#### [TASK DESCRIPTION]
Each line from the line containing "在线询价 (1053, 705)" through the last line of the entries is to be reproduced exactly as it stands.

---- EXERCISE MATERIAL

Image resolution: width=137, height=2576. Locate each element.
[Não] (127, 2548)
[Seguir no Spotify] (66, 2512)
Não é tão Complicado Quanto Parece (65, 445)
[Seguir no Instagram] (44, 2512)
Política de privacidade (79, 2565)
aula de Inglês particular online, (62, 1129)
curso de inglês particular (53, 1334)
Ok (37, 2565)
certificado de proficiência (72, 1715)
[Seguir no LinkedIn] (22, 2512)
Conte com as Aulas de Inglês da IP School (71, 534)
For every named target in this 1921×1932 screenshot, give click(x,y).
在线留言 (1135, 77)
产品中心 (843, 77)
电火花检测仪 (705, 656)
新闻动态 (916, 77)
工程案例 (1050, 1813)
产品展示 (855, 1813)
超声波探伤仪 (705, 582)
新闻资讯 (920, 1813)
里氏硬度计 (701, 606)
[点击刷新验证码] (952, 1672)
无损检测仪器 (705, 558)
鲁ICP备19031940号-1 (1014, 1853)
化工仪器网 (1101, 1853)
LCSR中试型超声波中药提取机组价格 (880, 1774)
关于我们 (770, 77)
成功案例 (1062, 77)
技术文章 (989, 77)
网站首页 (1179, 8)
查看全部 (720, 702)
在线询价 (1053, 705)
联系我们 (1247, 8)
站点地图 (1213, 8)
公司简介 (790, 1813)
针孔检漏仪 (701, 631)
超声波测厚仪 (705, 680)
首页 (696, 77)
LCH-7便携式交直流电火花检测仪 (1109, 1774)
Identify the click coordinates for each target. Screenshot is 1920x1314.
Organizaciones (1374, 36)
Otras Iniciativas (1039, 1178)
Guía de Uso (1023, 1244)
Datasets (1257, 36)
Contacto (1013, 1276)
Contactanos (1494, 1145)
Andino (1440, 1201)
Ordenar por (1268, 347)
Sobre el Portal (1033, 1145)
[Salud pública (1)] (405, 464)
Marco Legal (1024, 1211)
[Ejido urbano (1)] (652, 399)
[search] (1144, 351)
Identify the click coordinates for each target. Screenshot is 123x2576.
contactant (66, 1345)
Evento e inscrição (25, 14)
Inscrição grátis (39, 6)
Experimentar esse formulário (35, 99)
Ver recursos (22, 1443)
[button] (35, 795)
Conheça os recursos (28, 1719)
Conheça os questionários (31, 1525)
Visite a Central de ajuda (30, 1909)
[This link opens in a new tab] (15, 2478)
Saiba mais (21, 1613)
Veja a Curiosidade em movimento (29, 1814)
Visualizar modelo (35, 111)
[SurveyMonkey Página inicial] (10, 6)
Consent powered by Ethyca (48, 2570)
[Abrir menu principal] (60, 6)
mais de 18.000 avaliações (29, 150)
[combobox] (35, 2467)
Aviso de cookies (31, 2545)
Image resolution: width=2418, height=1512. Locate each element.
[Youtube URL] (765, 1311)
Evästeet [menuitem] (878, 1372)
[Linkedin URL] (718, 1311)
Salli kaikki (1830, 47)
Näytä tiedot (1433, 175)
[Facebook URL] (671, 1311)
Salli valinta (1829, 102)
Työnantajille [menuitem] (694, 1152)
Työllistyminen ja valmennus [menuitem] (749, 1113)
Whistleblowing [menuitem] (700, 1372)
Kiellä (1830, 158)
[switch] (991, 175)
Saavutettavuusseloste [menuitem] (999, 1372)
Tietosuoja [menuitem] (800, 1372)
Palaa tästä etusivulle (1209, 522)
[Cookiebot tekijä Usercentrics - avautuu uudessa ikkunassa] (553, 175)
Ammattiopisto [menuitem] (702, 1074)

--------

#### [RESULT OF THIS TASK]
在线询价 (1053, 705)
联系我们 (1247, 8)
站点地图 (1213, 8)
公司简介 (790, 1813)
针孔检漏仪 (701, 631)
超声波测厚仪 (705, 680)
首页 (696, 77)
LCH-7便携式交直流电火花检测仪 (1109, 1774)
Identify the click coordinates for each target. Screenshot is 1920x1314.
Organizaciones (1374, 36)
Otras Iniciativas (1039, 1178)
Guía de Uso (1023, 1244)
Datasets (1257, 36)
Contacto (1013, 1276)
Contactanos (1494, 1145)
Andino (1440, 1201)
Ordenar por (1268, 347)
Sobre el Portal (1033, 1145)
[Salud pública (1)] (405, 464)
Marco Legal (1024, 1211)
[Ejido urbano (1)] (652, 399)
[search] (1144, 351)
Identify the click coordinates for each target. Screenshot is 123x2576.
contactant (66, 1345)
Evento e inscrição (25, 14)
Inscrição grátis (39, 6)
Experimentar esse formulário (35, 99)
Ver recursos (22, 1443)
[button] (35, 795)
Conheça os recursos (28, 1719)
Conheça os questionários (31, 1525)
Visite a Central de ajuda (30, 1909)
[This link opens in a new tab] (15, 2478)
Saiba mais (21, 1613)
Veja a Curiosidade em movimento (29, 1814)
Visualizar modelo (35, 111)
[SurveyMonkey Página inicial] (10, 6)
Consent powered by Ethyca (48, 2570)
[Abrir menu principal] (60, 6)
mais de 18.000 avaliações (29, 150)
[combobox] (35, 2467)
Aviso de cookies (31, 2545)
Image resolution: width=2418, height=1512. Locate each element.
[Youtube URL] (765, 1311)
Evästeet [menuitem] (878, 1372)
[Linkedin URL] (718, 1311)
Salli kaikki (1830, 47)
Näytä tiedot (1433, 175)
[Facebook URL] (671, 1311)
Salli valinta (1829, 102)
Työnantajille [menuitem] (694, 1152)
Työllistyminen ja valmennus [menuitem] (749, 1113)
Whistleblowing [menuitem] (700, 1372)
Kiellä (1830, 158)
[switch] (991, 175)
Saavutettavuusseloste [menuitem] (999, 1372)
Tietosuoja [menuitem] (800, 1372)
Palaa tästä etusivulle (1209, 522)
[Cookiebot tekijä Usercentrics - avautuu uudessa ikkunassa] (553, 175)
Ammattiopisto [menuitem] (702, 1074)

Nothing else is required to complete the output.